We’re comforted by the knowledge of our superiority to beasts, including the not insignificant ability to collect things in one of our species most ingenious inventions, the zip lock baggy. As we hoard berries for future desserts, we lick the sweet juice from our discriminating fingertips and opposable thumbs, feeling sorry for the quadrupeds that must take the whole branch, leaves and all, to consume just a tiny morsel of fruit and certainly cannot take any with them.
We spend our final night unmolested in the tent (which to an animal must appear the oddest object in the wilderness, especially when a terrifying rendition of the Star Spangled Banner erupts from it each morning). As though the weather hasn’t been wet enough, it starts snowing as we don our parkas, pack our gear, and get ready to hike out along Big Creek.
We’re learning to adapt to the Alaska climate and to the mountains, which make their own weather. We walk for miles through rock bed and dense forest, following moose trails through the thick tree stands. The river goes on for a few miles, passing from the south to the north of the western edge of Igloo Mountain. Just north of Igloo we turn southeast toward the road and enter miles of soggy bog heading to the edge of the wilderness. I keep my spirits up with song, “We’re TRUDG-ing THROUGH the TUN-draaa, TRUDG-ing THROUGH the TUN-draaaa, TRUDG-ing THROUGH the TUN-draaa To DAAAYY!”

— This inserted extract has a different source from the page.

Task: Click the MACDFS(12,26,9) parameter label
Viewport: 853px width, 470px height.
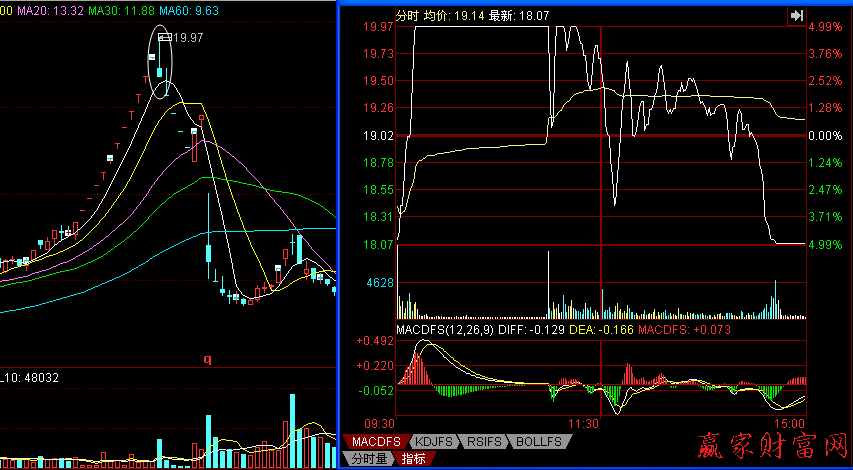Action: 444,329
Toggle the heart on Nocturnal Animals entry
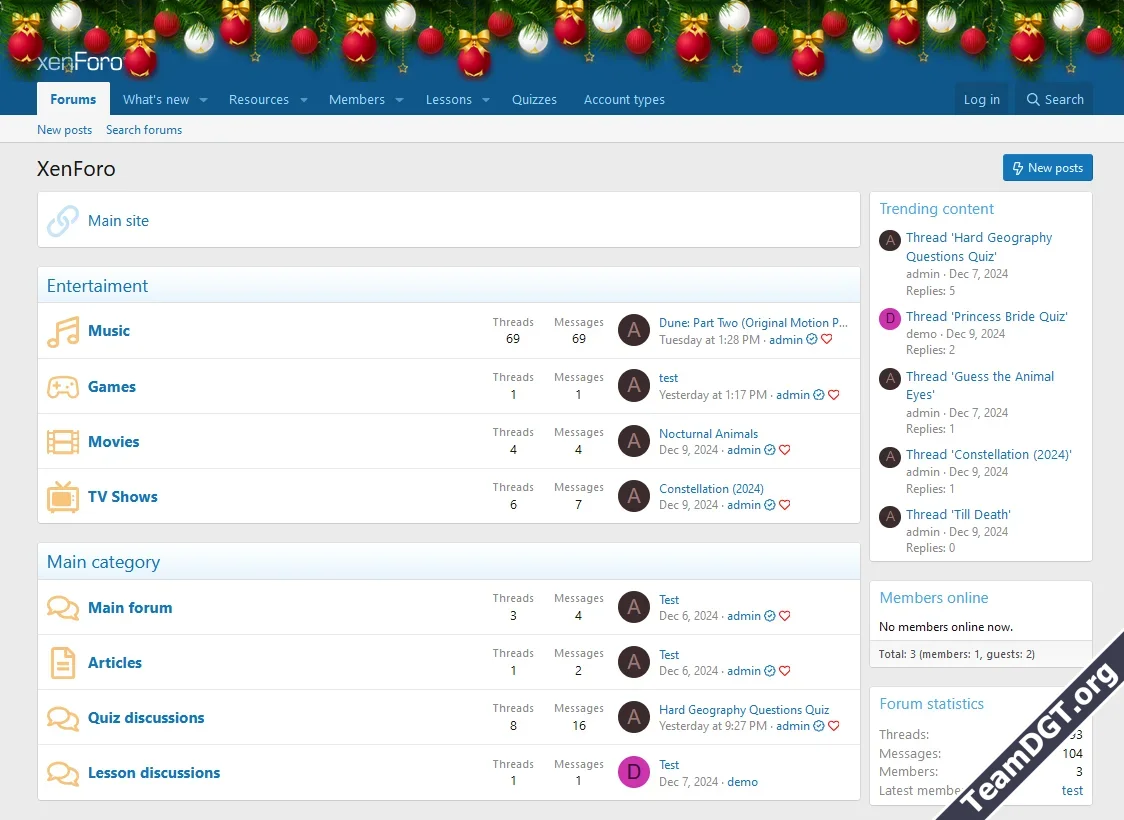Image resolution: width=1124 pixels, height=820 pixels. tap(784, 450)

I have to admit that the last few miles walking through the tundra’s dense, waist-high brush kind of freak me out. But then I realize that my boots—just another thing that separates man from beast—are impervious to the bog’s murky waters. During the walk I step in muddy water above my laces so many times, but I feel hardly any dampness. Impervious.
I brag to Seth about my boots which I bought for $8 used at an army surplus store. His feet have been wet since day one. For the remainder of the walk, the landscape rotates between open, berry-bushed tundra, slimy bog, thick forest, and spruce mazes. Seth and I fight our way through dense tree stands that seem to be blocking our access to the road, forcing us north when we need to be going east. We come upon a lake we must circumnavigate. Seth says, “It seems like it’s going on forever and ever, huh?” We keep moving.
By the time I’ve convinced myself that I’m really not a wimpy, hairless creature stuck in the wilderness, but a survivor of extremity, the road suddenly appears before and then beneath our feet, eliminating the need for self-confidence, a point that despite our fatigue feels a little disappointing. As we celebrate with embraces, the wilderness immediately recedes in our imaginations even though it’s still only a few steps away. We remember for the first time during our adventure that it is our two-year wedding anniversary.
I told Seth on the mountain that I thought the experience would be like childbirth, almost too painful to bear but a pain easily forgotten and replaced with an overwhelming desire to do it again. I wondered how long it would be before I felt again like hauling myself up and down and through the thick of it, in search of whatever it is we’re after: clarity in exhaustion, accomplishment in extremity.
I do know this: I miss my boots already.